Centro destra in Regione: "Per i lavoratori e per la proprietà Nardi, porte aperte in Assemblea Legislativa"

Centro destra in Regione: "Per i lavoratori e per la proprietà Nardi, porte aperte in Assemblea Legislativa"
Centro destra in Regione: "Per i lavoratori e per la proprietà Nardi, porte aperte in Assemblea Legislativa"

Domani martedì 30 gennaio la Regione incontrerà la nuova proprietà della Nardi Spa. Sulla questione interviene il Vice presidente dell’Assemblea Legislativa Valerio Mancini. Segue comunicato stampa.

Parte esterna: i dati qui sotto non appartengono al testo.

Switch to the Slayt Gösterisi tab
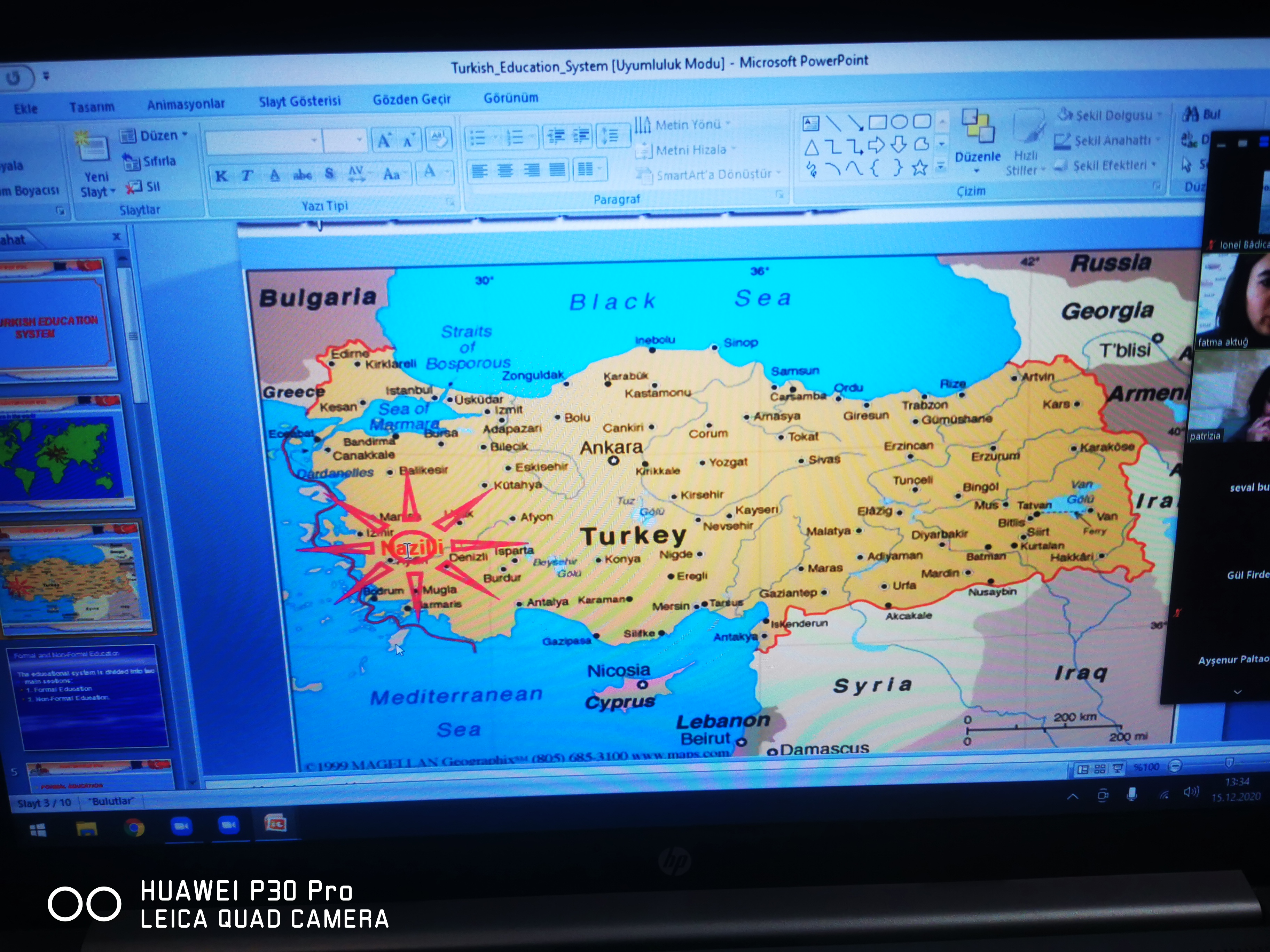 [x=299, y=102]
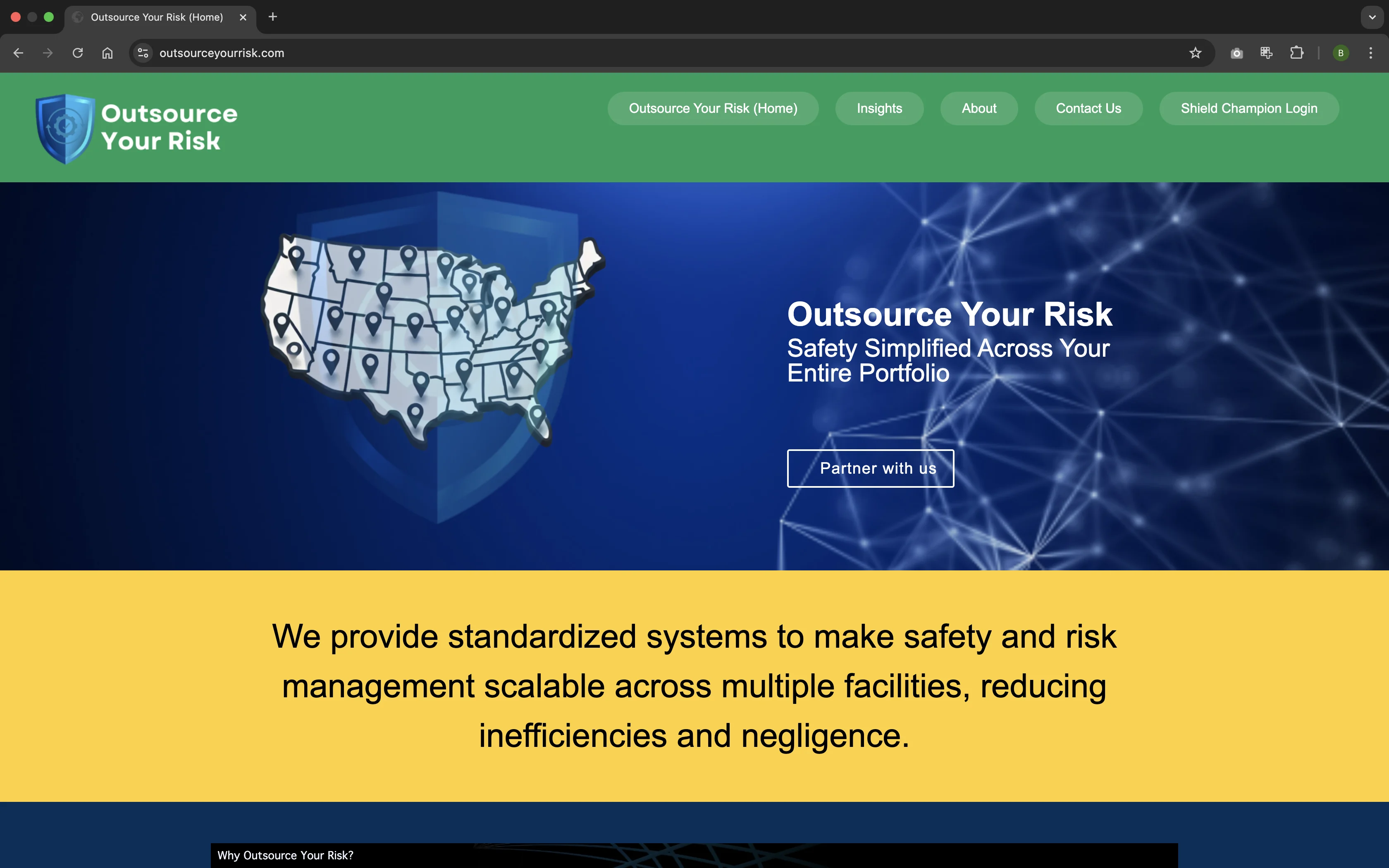This screenshot has height=868, width=1389.
Task: Open Chrome's three-dot options menu
Action: 1371,53
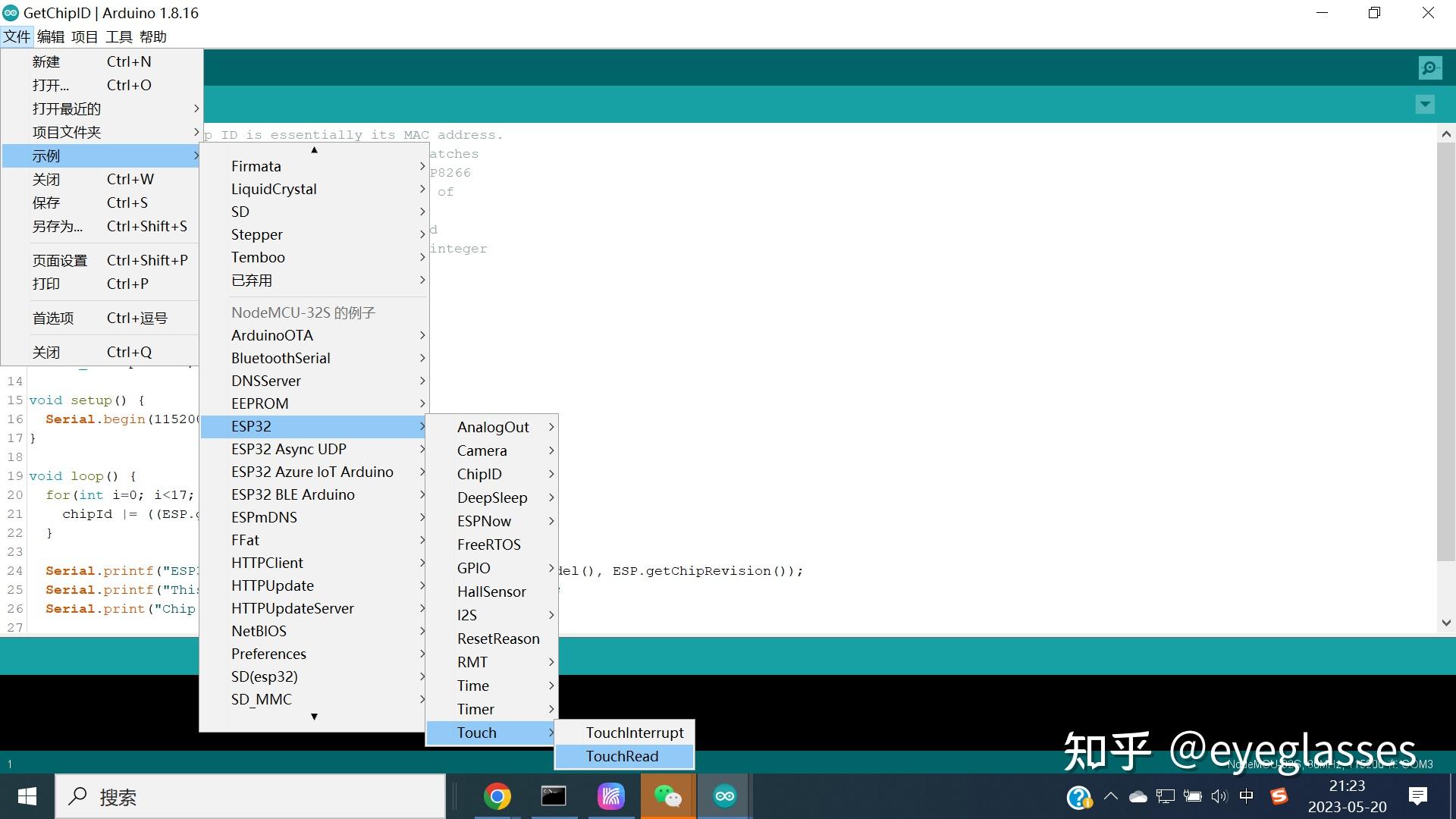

Nel tavolo istituzionale previsto per domani (Martedì 30 gennaio) a Palazzo Donini dove la rappresentanza dell’azienda altotiberina ribadirà, ai vertici governativi,  la necessità di attivare la procedura per la richiesta di un anno di cassa integrazione straordinaria per tutti i 103 addetti: “Le forze politiche da me rappresentate – afferma Mancini - dichiarano la propria disponibilità ad incontrare ed interloquire con i vertici Nardi successivamente all’incontro con la Presidente Marini al fine di comprendere nel dettaglio le dinamiche del meeting  e di intervenire qualora se ne riscontrino le necessità. Saremmo ben lieti – precisa Mancini – di raccogliere le istanze della nota azienda metalmeccanica, ascoltare le esigenze dei diretti interessati al fine di addivenire ad un documento comune da presentare in aula che possa coadiuvare l’azione della proprietà e dei lavoratori.  L’attenzione, del centro destra, alle politiche occupazionali è ben nota: ricordo, per citarne alcune, le battaglie a fianco degli operai della Ex Pozzi di Spoleto, i numerosi atti di indirizzo a favore della Perugina o della Colussi, la presenza costante a sostegno dei lavoratori della ex Novelli o della Thyssen group. Numeri alla mano – conclude Mancini -  i dati occupazionali in Umbria sono ai minimi storici, mentre il tasso di povertà continua ad aumentare, la politica lassista della Giunta Marini sta immobilizzando una Regione intera che non riesce a reagire, pur avendone qualità e possibilità. Insieme possiamo rialzare la testa e il 4 Marzo rappresenta il vero cambiamento”.